OpenAI dénonce une manoeuvre d'un concurrent revanchard, qui a aussi souhaité la transformation commerciale, mais s'est éloigné après avoir échoué à en prendre le contrôle.
- "Gagner de l'argent" -
Lundi, l'avocat de Musk a fait admettre d'entrée à Greg Brockman qu'il possédait une participation dans OpenAI évaluée à 30 milliards de dollars, sans avoir investi un centime.
Steven Molo a brandi un courriel de 2015 dans lequel le cofondateur promettait de verser 100.000 dollars pour attirer d'autres donateurs de la Silicon Valley. "Je n'ai finalement pas fait ce don, c'est vrai", a reconnu Brockman.
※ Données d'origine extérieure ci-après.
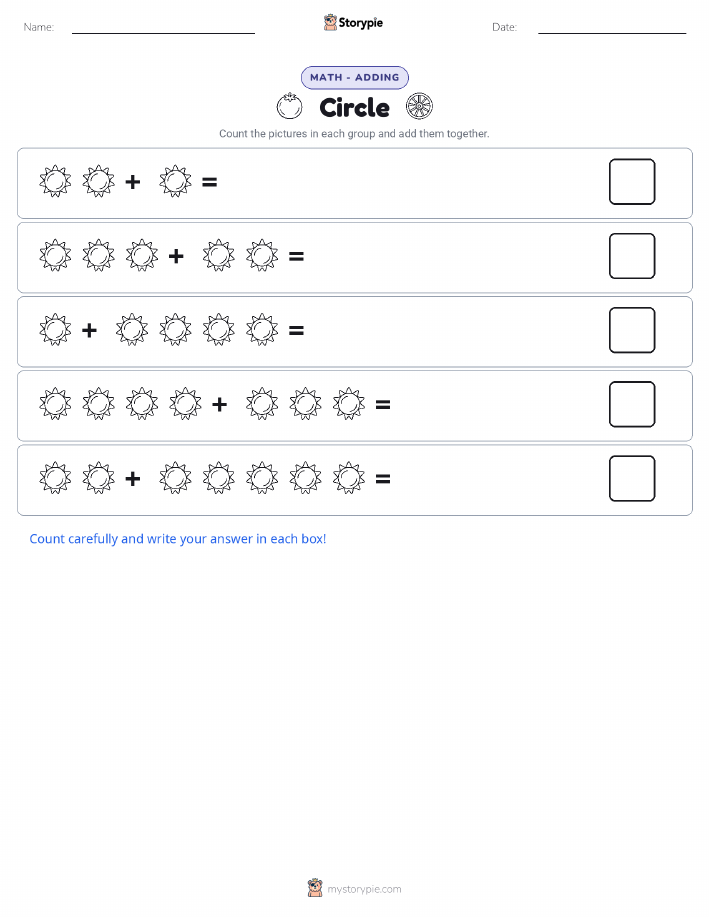The width and height of the screenshot is (709, 917).
Task: Click the Date line at the top
Action: 612,33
Mais "Je suis prêt à le faire aujourd'hui", a-t-il fini par ajouter.
L'avocat, d'une voix parfois menaçante, a étrillé Greg Brockman sur ses célèbres confidences, couchées dans un journal personnel en 2017.
Rester avec Elon Musk ou s'éloigner, se demande le trentenaire en août de cette année-là: qu'importe, "si j'arrive au milliard de dollars, je suis à l'abri", écrit-il. Maintenant qu'il en pèse 30, pourquoi les 29 supplémentaires n'ont-ils pas été reversés à la fondation, dont il était administrateur, avec une obligation morale, l'a bousculé Steven Molo?
"Cette question cache des présupposés. Je ne vois pas bien comment répondre", a-t-il répondu, en retrait.
Plus tard en 2017, Brockman et Altman venaient d'assurer à Elon Musk qu'ils renonçaient au tournant commercial : "Peut-être qu'on devrait simplement monter une structure à but lucratif - gagner de l'argent pour nous semble une excellente idée", écrit-il.
"C'était l'expression d'une frustration, pas d'un projet", s'est défendu Brockman, décrivant un moment de découragement alors qu'Elon Musk venait de menacer de couper son financement.
"Combien de fois avez-vous répété cette phrase?", a ironisé l'avocat adverse, soulignant face au jury la préparation millimétrée du témoin. Quelques minutes plus tôt, un expert convoqué par le camp Musk avait confirmé sous serment avoir été rémunéré 230.000 dollars pour une semaine de préparation.
- Détruire l'humanité -
Prenant les imprudentes confidences l'une après l'autre, l'avocat a tenté de faire admettre à Greg Brockman qu'elles démontraient l'intention d'évincer Musk après avoir utilisé son nom et son argent, tout en lui cachant ses conflits d'intérêts et une discrète compensation de 10 millions de dollars donnée par Altman.
"Ce n'est pas comme ça que je qualifierais les choses", s'est plusieurs fois limité à répondre Greg Brockman, lorsque que l'avocat adverse tentait de lui faire admettre une lecture défavorable de son journal.
La semaine dernière, Elon Musk s'était présenté, sur trois jours, en bienfaiteur désintéressé des débuts d'OpenAI, auxquels il a contribué par des dons à hauteur de 38 millions de dollars de 2016 à 2020.
Il assure que son projet était de contrebalancer la domination de Google et de placer cette révolution technologique, susceptible de détruire l'humanité, dans de meilleures mains, délivrées de la pression du profit.
En retour l'avocat d'OpenAI a contre-attaqué l'homme le plus riche du monde, peu connu pour sa philanthropie, en soulignant ses propres ambitions lucratives.